-- Problem statement --
Please write out exactly the lines of the data below from the line holding "[textbox] (102, 274)" through the line holding "[Volvo S90 Apple", and leave out the rest.

[Excerpts from a dataset]
---*---
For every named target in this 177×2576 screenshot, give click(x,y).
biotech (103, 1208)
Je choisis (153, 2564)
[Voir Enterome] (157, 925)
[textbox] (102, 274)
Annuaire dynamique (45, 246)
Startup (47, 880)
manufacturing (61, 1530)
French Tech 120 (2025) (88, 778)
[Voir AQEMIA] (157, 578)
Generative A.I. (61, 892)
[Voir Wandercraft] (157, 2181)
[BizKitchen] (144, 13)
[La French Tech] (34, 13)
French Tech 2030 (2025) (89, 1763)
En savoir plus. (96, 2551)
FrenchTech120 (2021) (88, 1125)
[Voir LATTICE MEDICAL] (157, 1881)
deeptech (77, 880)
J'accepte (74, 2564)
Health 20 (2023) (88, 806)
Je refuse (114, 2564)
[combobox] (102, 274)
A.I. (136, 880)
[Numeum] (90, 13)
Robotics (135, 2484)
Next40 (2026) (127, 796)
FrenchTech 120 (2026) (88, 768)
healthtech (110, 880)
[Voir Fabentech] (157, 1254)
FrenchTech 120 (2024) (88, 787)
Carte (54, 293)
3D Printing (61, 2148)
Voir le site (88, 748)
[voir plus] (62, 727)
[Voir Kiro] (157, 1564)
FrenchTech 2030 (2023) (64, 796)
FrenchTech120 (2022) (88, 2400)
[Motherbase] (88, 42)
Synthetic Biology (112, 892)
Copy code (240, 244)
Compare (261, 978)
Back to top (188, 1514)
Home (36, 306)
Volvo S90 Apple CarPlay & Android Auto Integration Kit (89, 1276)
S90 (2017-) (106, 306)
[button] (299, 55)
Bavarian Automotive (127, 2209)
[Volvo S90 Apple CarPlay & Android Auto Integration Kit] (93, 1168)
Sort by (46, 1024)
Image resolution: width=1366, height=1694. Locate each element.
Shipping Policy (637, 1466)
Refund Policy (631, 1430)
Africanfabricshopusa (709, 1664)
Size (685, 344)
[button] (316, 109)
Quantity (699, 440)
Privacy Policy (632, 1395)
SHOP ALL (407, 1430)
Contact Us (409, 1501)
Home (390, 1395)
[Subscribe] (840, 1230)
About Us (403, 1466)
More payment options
---*---
-- Task response --
[textbox] (102, 274)
Annuaire dynamique (45, 246)
Startup (47, 880)
manufacturing (61, 1530)
French Tech 120 (2025) (88, 778)
[Voir AQEMIA] (157, 578)
Generative A.I. (61, 892)
[Voir Wandercraft] (157, 2181)
[BizKitchen] (144, 13)
[La French Tech] (34, 13)
French Tech 2030 (2025) (89, 1763)
En savoir plus. (96, 2551)
FrenchTech120 (2021) (88, 1125)
[Voir LATTICE MEDICAL] (157, 1881)
deeptech (77, 880)
J'accepte (74, 2564)
Health 20 (2023) (88, 806)
Je refuse (114, 2564)
[combobox] (102, 274)
A.I. (136, 880)
[Numeum] (90, 13)
Robotics (135, 2484)
Next40 (2026) (127, 796)
FrenchTech 120 (2026) (88, 768)
healthtech (110, 880)
[Voir Fabentech] (157, 1254)
FrenchTech 120 (2024) (88, 787)
Carte (54, 293)
3D Printing (61, 2148)
Voir le site (88, 748)
[voir plus] (62, 727)
[Voir Kiro] (157, 1564)
FrenchTech 2030 (2023) (64, 796)
FrenchTech120 (2022) (88, 2400)
[Motherbase] (88, 42)
Synthetic Biology (112, 892)
Copy code (240, 244)
Compare (261, 978)
Back to top (188, 1514)
Home (36, 306)
Volvo S90 Apple CarPlay & Android Auto Integration Kit (89, 1276)
S90 (2017-) (106, 306)
[button] (299, 55)
Bavarian Automotive (127, 2209)
[Volvo S90 Apple CarPlay & Android Auto Integration Kit] (93, 1168)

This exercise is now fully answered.